ならまちに佇む元興寺。
日本最初の寺・法興寺が平城京に移されてできたのが元興寺で、「仏法元興の場 聖教最初の地」とされています。
崇峻天皇元年(588)、飛鳥の地に法興寺(飛鳥寺)が建立される。
和銅3年(710)、都が平城京に遷都。
養老2年(718)、法興寺が平城京に移され元興寺となる。
元興寺だけで1300年。その前身である法興寺から考えると1400年以上の歴史があります。

元興寺の東門を入ると正面にあるのは国宝・極楽堂(曼荼羅堂)です。
奈良時代の僧侶・智光法師が夢で見た極楽浄土の様子を描いた曼荼羅図(智光曼荼羅)を本尊としています。
寛元2年(1244)の再建という極楽堂は、元興寺の大講堂の一部を解体して建てられており、奈良時代の部材が使われているそうです。

禅室も国宝です。
禅室も鎌倉時代に再建されたものですが、極楽堂と同じく奈良時代の古い部材が多く利用されているそうです。

ここに来ると、みんな屋根を見上げます。
法興寺から移設された瓦が未だに残っているのです。
古い時代の瓦は「行基葺き」という方法で葺かれているために、デコボコした感じがあるのと、瓦の色が違っているので、この辺がそうなのだろうと見当がつきました。
しかし、飛鳥時代に作られた瓦がいまだに使われていることが信じられません。
瓦の寿命を調べてみると、瓦には耐久性があり50年以上は持つそうです。
それにしても1400年以上もの年月を耐えられるとは。
法興寺の瓦を作ったのは百済からきた瓦博士ということです。当時の日本には瓦を作る技術がなかったので、百済から瓦博士に来てもらったのだと思います。
百済からやってきた瓦博士(4人だったそうです)はどんな人たちだったのでしょうか。志願して日本にやってきたのかな。
自分たちが作った瓦が1400年以上使われて、その瓦を21世紀の人間が見上げているとは夢にも思わなかったでしょうね。
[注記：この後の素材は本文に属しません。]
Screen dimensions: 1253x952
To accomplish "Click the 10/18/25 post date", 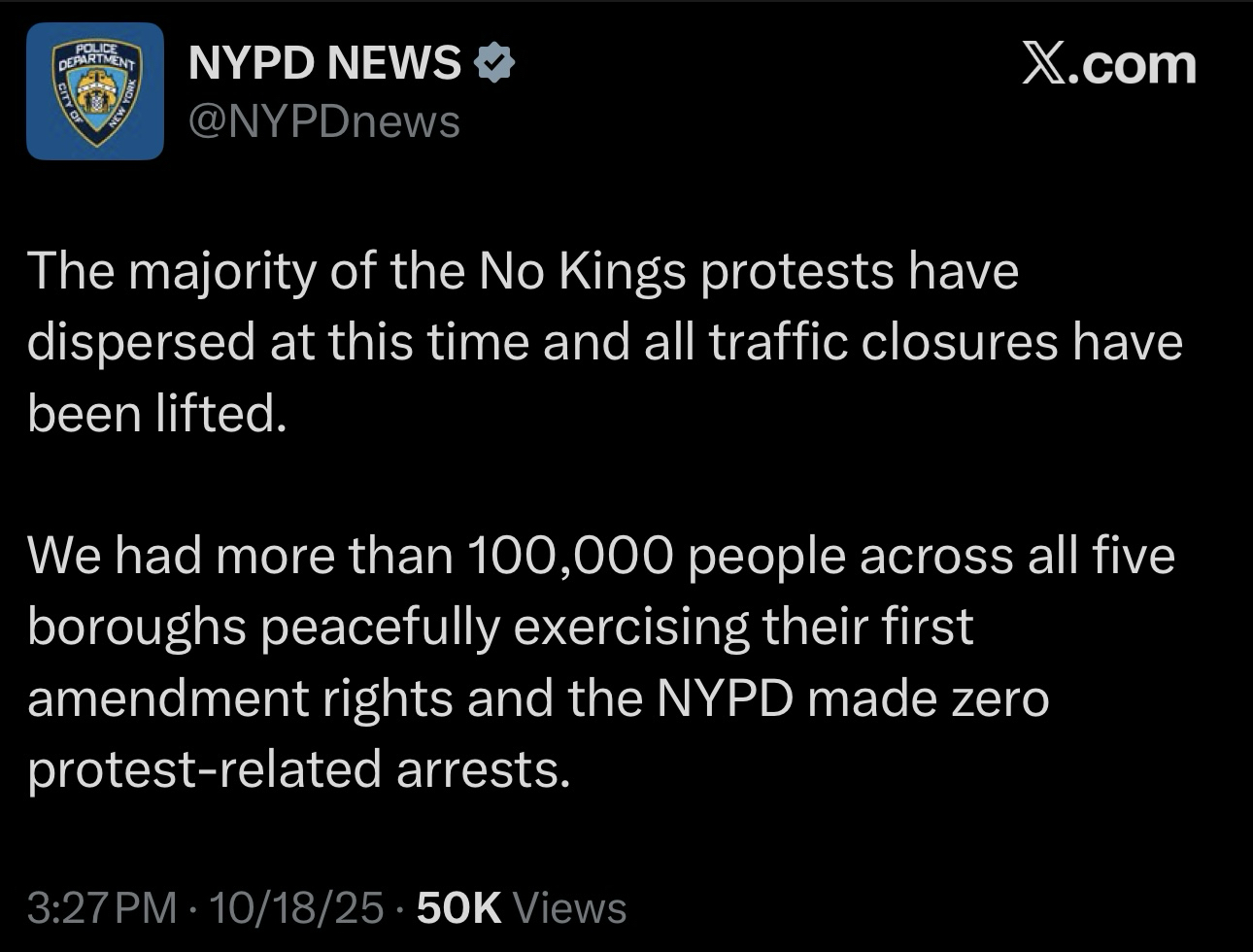I will (296, 908).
元興寺に伝わる寺宝を展示している法輪館に入りました。
まず、大きな五重小塔が目に入ります。
五重小塔は五重塔の模型のような感じです。
五重小塔は五重塔を建てるためのひな形であるという説もありましたが、現在ではこの説は否定されています。今のところ、五重小塔の制作目的は不明ということです。
法輪館では他にも聖徳太子の二歳像、十六歳像が印象に残りました。

たくさんの石塔が並べられた浮図田は、昭和63年(1988)にこの形になりました。浮図田とは、浮図とは仏陀を意味し、仏像や仏塔が稲田のごとく並ぶ場所という意味があるそうです。
数は2500余基もあり、鎌倉時代末期から江戸時代中期のものが多いとのことです。

かえる石は大阪夏の陣で自決した淀君の霊がついているらしいです。
かえる石はもともと淀川の川岸にあり、大阪城の堀で溺死した死体はすべてかえる石付近に流れついたとか。
長らく行方不明になっていましたが、昭和32年(1957)に再発見され元興寺に運ばれました。
毎年7月7日に供養されているそうで、元興寺に置かれてからは、恐ろしい現象は起きていないそうです。

元興寺には古いものがたくさん残っていてすごいですね。
飛鳥時代の瓦、奈良時代の建物。
現在に至るまでいろいろあったと思いますが、よくぞ残してくれました。
感謝したいと思います。
そして、これからもずっと伝え続けられていくことを期待したいです。